Giorgos entered that contemplative state some people do in the winter, drifting along without consciously recognising the world around him, running on autopilot as he took out his boat each day and squared things away and then sailed briskly out of the harbour to bounce along the shoreline. I used to look for him, but the weather got colder and darker and meaner and soon it didn’t seem worth the effort to station myself at the top of the hill by the harbour to watch for him when the boats came in. I knew that when the day came, I’d know, because the entire village would be abuzz, and my curiousity didn’t stem as far as going out with Giorgos in frigid temperatures in an open boat on choppy waters.
This is the part of the story where we begin to enter secondhand accounts, or thirdhand, in your case, gentle reader. The story has it that one day, Markos rounded a rocky cape and encountered Giorgos, intently poised with his trident, hovering over the water. It was difficult to see through sheets of rain, but he was clearly on high alert, had finally confronted his prey, when he struck, and came up with the octopus neatly speared. It was clear that the cephalopod’s huge size made this a possibly foolhardy endeavor, and Markos zoomed over to offer assistance, but Giorgos waved him off, something Markos could respect; you do not come between a person and his octopus, you know?
The octopus was heaved into Giorgos’ boat, where it proceeded to thrash fearsomely, flailing tentacles roiling in the water, boat seesawing wildly, Giorgos soaked with rain and trails of ink and seawater, but there came a moment, at last, when the octopus settled down, and Giorgos looked at the octopus, and it looked back at him. Markos, not the poetic type, would not have gone so far as to say there was a moment of communion and connection between the two, but I will, because I wasn’t there.
To reecounter the enemy after months of patient stalking, of laying plans, is a bittersweet moment. An experience almost of letdown as you realise that the quest has come to an end and what you’ve been wanting all this time is within your grasp, only, it turns out that it’s not what you wanted at all. Giorgos looked into the eyes of the octopus, and the octopus looked back at him, scarred bodies confronting each other in the harshest the elements had to offer, and both parties suddenly understood something.

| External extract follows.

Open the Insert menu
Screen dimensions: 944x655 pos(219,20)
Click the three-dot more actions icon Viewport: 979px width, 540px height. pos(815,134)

Catching a giant octopus, as anyone will tell you, is only half the battle. You cannot possibly hope to kill an octopus in a tiny boat rocking precariously on the water. Instead, you must stun it, and then whisk into shore so you can bash it on a rock, an event that will be eagerly observed by everyone in sight and a few more who will come running, because it is an epic scene, human against octopus. Markos waited with bated breath for Giorgos to unfurl the sail and head to shore for the grand denouement, but things did not go as expected.
What happened next was entirely unprecedented. Giorgos lifted the body of the octopus, and heaved it over the side of his boat, where it slipped back into the water, tentacles trailing after it, and hovered for a moment before darting away again; it takes a lot to disrupt an octopus and a trident through soft tissue and a few smart bonks on the head won’t do it. He studied the water for a moment, and then sailed back home, even though the day was far from over.
Seeking Giorgos entering the harbour in the early afternoon, everyone assumed that he had finally done the impossible, had defeated the octopus, and they charged into the harbour to look, but his boat was empty. He pulled it up on shore, took out the mast, and turned it over, and said:
Everyone stared with puzzlement at the boat, and at Giorgos, until Markos arrived and explained what he had seen, and the puzzlement turned to deep confusion and worry for Giorgos’ sanity. Who subdues a giant octopus, who stalks the monster for months, only to heave it over the side of the boat? Who accomplishes the unthinkable, only to throw it all away? My father drifted to the head of the group, asking the question that no one else would dare to—Why did you do it?
‘Because there is not enough beauty in the world,’ Giorgos said, before staving in the side of his boat.